Background: Dominant mutations account for a substantial proportion of inherited retinal degenerations (IRDs) through haploinsufficiency or gain-of-function (GOF) effects. This work explores a potential strategy to treat diseases caused by dominant GOF mutations by specifically suppressing the function of the mutant allele at the genetic level using the CRISPR/Cas9 system. After taking into account the likelihood of allele pathogenicity, we identified six targets suitable for this form of genome editing therapy, including mutations in the RHO, BEST1, IMPDH1, SNRNP200, PRPH2, and PRPF8 genes.

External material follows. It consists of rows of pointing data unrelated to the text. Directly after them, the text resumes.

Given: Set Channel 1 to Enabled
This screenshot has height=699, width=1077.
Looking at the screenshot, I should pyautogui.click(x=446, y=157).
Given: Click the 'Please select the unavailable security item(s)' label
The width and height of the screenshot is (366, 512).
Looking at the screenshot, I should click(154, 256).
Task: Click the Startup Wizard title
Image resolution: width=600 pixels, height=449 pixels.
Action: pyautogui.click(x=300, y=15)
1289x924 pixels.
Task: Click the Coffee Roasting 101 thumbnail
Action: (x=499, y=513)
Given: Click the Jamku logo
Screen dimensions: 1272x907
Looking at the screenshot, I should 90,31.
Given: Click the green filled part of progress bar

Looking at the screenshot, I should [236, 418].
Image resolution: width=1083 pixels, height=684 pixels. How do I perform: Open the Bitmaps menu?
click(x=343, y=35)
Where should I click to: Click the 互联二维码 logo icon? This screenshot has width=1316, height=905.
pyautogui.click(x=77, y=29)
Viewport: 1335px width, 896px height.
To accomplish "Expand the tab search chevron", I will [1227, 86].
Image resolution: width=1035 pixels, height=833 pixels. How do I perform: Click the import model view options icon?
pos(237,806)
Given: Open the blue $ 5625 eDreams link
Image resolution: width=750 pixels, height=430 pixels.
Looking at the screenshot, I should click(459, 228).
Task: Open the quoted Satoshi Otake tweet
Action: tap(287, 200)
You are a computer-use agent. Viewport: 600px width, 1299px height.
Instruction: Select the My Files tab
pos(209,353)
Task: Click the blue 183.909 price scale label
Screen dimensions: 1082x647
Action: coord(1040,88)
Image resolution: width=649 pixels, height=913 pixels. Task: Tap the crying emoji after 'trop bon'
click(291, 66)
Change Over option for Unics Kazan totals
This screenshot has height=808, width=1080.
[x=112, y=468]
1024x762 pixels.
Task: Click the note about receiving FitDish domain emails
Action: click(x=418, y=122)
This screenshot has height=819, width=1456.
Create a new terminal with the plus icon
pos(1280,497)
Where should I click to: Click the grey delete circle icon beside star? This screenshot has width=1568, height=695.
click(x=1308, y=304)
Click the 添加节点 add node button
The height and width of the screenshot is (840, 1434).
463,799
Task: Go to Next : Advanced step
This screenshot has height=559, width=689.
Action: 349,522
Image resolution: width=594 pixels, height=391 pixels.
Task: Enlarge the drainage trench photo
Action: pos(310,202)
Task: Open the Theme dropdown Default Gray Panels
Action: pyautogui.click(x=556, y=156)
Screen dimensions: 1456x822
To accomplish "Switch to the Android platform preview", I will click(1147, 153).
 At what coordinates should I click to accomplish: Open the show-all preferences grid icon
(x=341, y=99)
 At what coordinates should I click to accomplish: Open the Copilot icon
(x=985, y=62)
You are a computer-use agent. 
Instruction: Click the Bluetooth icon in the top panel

Methods: Cas9 single-guide RNAs (sgRNAs) for target sequences were tested in COS-7 cells with the pEGxxFP assay. Cas9-sgRNA plasmids were co-transfected with reporter plasmids containing either the mutated allele target sequence or the wildtype sequence of the identified genes and the efficiency of Cas9 cleavage was quantified by FACS. Using this methodology we identified allele-specific guides for BEST1, PRPF8, and PRPH2. The rate of allele-specific targeting by Cas9 was then assessed for each sgRNA in patient-derived and control fibroblasts by next-generation sequencing (NGS). Results: In patient fibroblasts, we saw up to 16.3% indel formation for PRPF8, 14% for BEST1, and 15% for PRPH2. The low rates of indel formation in wildtype alleles (<2.5%) suggest specific targeting of pathogenic mutations. In addition, 76-94% of the total indels formed were out-of-frame in nature, a promising sign that Cas9 cleavage is likely to produce a loss or insertion of bases that disrupts the coding sequence. Conclusions: This study demonstrates that CRISPR genome editing has single base specificity and can be used to selectively knock down mutant alleles even when the mutation does not create a new protospacer adjacent motif (PAM) sequence. The RNA-guided Cas9 nuclease is a potentially useful tool for targeted therapy in IRDs. This work is a proof of concept that genome editing tools could be used to provide long-term suppression of GOF alleles to treat dominant genetic diseases.